Postcard from the Past: A Beneficial Snowstorm
by Dick Perue
With my computer having a fit, I was forced to call upon a past Postcard for this week’s column. Following is one from 2011. Enjoy!
Upon returning from a warm, sun-drenched trip to the southwest, my wife and I were greeted with below zero temperatures and a snowstorm in Wyoming. It reminded me of a story I read recently where the editor of the local weekly newspaper described a February 1906 snowstorm as beneficial.
The article reads:
The storm of snow which began here last Saturday left about 12 inches of snow in its wake. Coming as it did from the north, it was expected it would be followed by extreme cold, but the temperature grew quite warm, and on Monday morning this valley was visited by a Chinook wind which swept two-thirds of the snow from the ground.
Again on Tuesday morning a warm snow set in and continued for some time, melting almost as fast as it fell. The consequence is the moisture which has fallen in this time has, in a great measure, gone into the ground, leaving the roads in very muddy condition.
The stages have been from two to four hours late each day, and strange to say, there has been more passenger travel during this time than for weeks before. The rough weather seemed to startle everyone who had to travel out on the road, bad and disagreeable as the weather was.

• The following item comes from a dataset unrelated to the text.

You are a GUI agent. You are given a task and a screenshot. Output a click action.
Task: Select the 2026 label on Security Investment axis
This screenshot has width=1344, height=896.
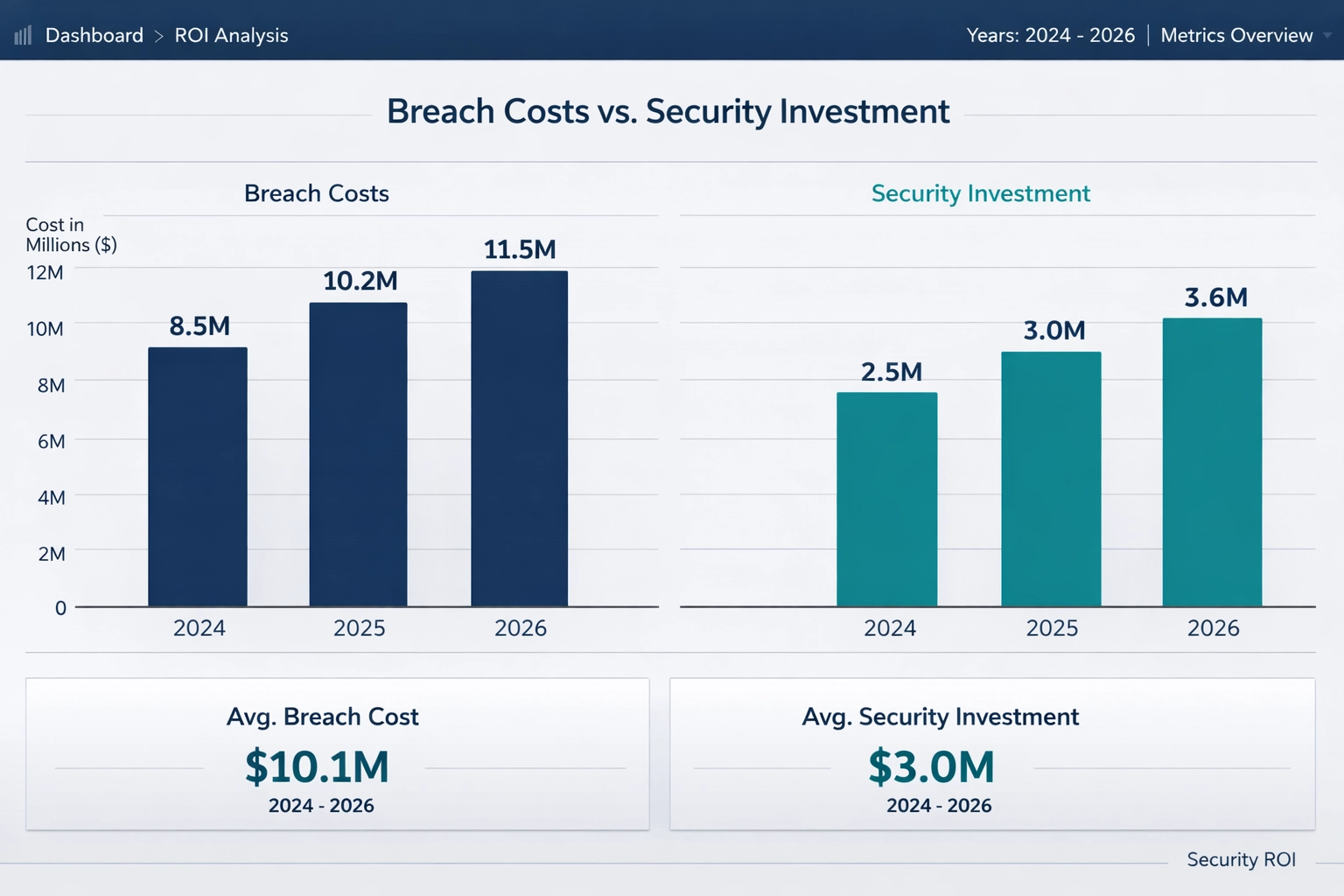[1213, 627]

The storm will prove of great benefit. The ground was warm and the moisture was soaked up at an alarming rate, thus ensuring a great grass crop when the warm weather comes in the spring.
The people of this valley may expect a great deal of moisture to fall during this month, for this storm will hardly have expended itself before we may look for another, which will probably show up around the 22nd of this month. Look for it.